For alternate meanings see: Venice (disambiguation).

Venice (Venezia) is a city in the northeast of Italy at the head of the Adriatic Sea and is the capital of the region of Veneto.

The city was founded as a result of the influx of refugees into the marshes of the Po estuary following the invasion of Northern Italy by the Lombards in 568. At first an outpost of Byzantine civilization, as the community developed an anti-Eastern character emerged, leading to the growth of autonomy and eventual independence. Venice was a city state (an Italian thalassocracy or Repubblica Marinara - the other three were Genoa, Pisa, and Amalfi). The chief executives were from an early date called Doge (duke), and held their elective office for life. At the height of its power, Venice controlled much of the coastal territory along the Adriatic, most of the islands in the Aegean, including Crete, and was a major power-broker in the Near East. On April 27, 1509 Pope Julius II placed Venice under interdict[?].


See an amazingly high detail, interactive aerial series at this website (http://fisher.lib.virginia.edu/collections/digitalcoll/venice/venice_aerials) (Larger Version)

Venetian ambassadors sent regularly secret reports about the politics and rumours of European courts, that nowadays provide unique insight to historians.

After 1070 years its independence was lost when Napoleon Bonaparte on May 12, 1797 conquered Venice during the First Coalition. The French conqueror brought to an end the most fascinating century of its history: it was during the "Settecento" that Venice became perhaps the most elegant and refined town in Europe, influencing art, architecture, and literature. However Napoleon was seen as something of a liberator by the city's Jewish population, as he removed the gates of the Ghetto and ended the restrictions on when and where Jews could live and travel in the city.

At the conclusion of the Napoleonic era, Venice became part of the Austrian-held Kingdom of Lombardy-Venetia when on October 12 1797 Napoleon signed the Treaty of Campo Formio. The Austrians took control of the city on January 18, 1798.

Venice is famous for its canals. It is built on an archipelago of more than 100 islands in a shallow lagoon. In the old center, the canals serve the function of roads, and every form of transport is on water or on foot. In the 19th century a causeway to the mainland brought a railroad station to Venice, and a automobile causeway and parking lot was added in the 20th century. Beyond these land entrances at the northern edge of the city, transportation within the city remains, as it was in centuries past, entirely on water or on foot. Beyond the historic archetecture and tourism, Venice is unique in remaining a sizable functioning city in the 21st century entirely without motorcars or trucks.

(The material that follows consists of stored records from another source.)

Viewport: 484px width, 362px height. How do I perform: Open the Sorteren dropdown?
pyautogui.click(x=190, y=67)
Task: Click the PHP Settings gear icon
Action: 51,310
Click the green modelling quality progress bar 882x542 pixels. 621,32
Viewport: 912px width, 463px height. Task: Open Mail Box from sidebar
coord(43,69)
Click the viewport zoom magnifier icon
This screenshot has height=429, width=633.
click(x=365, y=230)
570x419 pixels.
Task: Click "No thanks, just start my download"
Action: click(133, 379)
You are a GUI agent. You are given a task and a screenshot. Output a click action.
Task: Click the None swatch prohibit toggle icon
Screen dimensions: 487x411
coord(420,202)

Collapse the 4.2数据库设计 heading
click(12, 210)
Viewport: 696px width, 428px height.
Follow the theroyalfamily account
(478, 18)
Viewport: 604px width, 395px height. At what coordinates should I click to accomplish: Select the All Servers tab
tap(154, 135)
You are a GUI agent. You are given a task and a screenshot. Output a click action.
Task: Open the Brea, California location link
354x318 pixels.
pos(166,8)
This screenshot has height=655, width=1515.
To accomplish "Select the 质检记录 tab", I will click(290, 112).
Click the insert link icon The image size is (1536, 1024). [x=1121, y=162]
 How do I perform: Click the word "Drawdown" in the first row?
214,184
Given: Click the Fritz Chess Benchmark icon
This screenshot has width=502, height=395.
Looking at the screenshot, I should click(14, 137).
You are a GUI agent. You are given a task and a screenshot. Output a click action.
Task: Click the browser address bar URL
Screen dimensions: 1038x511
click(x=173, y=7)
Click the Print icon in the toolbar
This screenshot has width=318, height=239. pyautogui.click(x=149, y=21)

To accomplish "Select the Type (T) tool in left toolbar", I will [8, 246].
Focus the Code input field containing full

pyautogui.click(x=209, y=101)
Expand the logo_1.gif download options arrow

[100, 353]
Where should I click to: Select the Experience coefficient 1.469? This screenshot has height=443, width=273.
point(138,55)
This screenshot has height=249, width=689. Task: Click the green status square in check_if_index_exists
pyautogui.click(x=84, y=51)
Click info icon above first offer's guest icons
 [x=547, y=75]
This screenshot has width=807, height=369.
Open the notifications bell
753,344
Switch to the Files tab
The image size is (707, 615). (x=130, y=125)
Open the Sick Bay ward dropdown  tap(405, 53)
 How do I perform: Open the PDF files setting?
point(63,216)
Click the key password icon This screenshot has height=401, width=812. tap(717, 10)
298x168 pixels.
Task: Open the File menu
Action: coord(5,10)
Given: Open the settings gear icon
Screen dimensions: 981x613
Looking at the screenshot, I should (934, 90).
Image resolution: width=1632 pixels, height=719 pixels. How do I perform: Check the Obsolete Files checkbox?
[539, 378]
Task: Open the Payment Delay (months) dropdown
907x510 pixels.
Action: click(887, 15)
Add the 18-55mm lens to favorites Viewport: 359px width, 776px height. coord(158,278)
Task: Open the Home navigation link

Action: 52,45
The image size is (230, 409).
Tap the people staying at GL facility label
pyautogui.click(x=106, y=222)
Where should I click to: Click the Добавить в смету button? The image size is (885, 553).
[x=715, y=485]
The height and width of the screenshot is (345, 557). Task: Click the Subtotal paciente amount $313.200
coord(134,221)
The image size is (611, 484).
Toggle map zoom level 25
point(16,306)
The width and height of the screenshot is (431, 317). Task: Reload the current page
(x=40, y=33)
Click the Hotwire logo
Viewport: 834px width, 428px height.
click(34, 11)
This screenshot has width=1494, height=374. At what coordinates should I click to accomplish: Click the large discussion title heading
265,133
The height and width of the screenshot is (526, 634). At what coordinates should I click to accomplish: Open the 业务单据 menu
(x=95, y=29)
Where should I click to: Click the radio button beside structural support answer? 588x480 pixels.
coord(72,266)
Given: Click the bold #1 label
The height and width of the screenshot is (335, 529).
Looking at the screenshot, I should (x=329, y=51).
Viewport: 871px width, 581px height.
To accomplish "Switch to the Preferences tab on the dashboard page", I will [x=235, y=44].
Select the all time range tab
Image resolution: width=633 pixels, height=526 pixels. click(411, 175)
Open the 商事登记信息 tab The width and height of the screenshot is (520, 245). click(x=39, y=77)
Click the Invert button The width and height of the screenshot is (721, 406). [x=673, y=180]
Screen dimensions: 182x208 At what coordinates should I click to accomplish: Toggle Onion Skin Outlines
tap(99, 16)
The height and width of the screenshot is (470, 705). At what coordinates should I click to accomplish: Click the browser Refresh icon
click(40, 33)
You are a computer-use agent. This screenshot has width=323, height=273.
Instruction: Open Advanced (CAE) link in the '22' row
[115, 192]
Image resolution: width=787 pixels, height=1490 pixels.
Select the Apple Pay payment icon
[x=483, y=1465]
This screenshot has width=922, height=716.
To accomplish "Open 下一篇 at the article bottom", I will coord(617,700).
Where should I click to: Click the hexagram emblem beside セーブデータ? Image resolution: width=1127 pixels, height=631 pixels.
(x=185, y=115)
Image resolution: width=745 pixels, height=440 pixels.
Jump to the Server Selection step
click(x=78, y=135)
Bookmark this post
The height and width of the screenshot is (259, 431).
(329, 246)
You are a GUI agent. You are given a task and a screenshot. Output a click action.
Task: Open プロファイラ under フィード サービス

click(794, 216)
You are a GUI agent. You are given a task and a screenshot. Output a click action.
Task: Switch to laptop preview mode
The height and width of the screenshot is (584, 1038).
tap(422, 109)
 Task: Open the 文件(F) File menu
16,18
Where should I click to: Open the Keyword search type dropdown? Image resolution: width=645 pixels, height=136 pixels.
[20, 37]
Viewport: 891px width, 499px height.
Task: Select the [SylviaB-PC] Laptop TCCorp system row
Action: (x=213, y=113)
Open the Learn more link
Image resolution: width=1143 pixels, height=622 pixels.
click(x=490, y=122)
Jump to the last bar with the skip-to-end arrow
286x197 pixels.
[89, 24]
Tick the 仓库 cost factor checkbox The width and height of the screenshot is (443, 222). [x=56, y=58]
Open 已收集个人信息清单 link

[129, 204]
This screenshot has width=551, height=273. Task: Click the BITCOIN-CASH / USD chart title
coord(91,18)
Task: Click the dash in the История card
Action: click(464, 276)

The classical Venetian boat is the gondola[?], although it is now mostly used for tourists, or for weddings, funerals, or other ceremonies, due to its cost; most Venetians now travel by motorised waterbuses ("vaporetti") which ply regular routes along the major canals and between the city's islands. The city also has many private boats. The only unmotorized gondolas still in common use by average Venetians are the traghettos, foot passenger ferrys crossing the Grand Canal at certain points without bridges.


The Grand Canal, Venice
painted 1835 by J.M.W. Turner
Larger version

The buildings of Venice are constructed on closely spaced poles, or pilings, which penetrate alternating layers of clay and sand. Most of these pilings are intact after centuries of submersion. The foundations rest on the pilings, and buildings of brick or stone sit above these footings. The buildings are often threatened by flood tides pushing in from the Adriatic between autumn and early spring.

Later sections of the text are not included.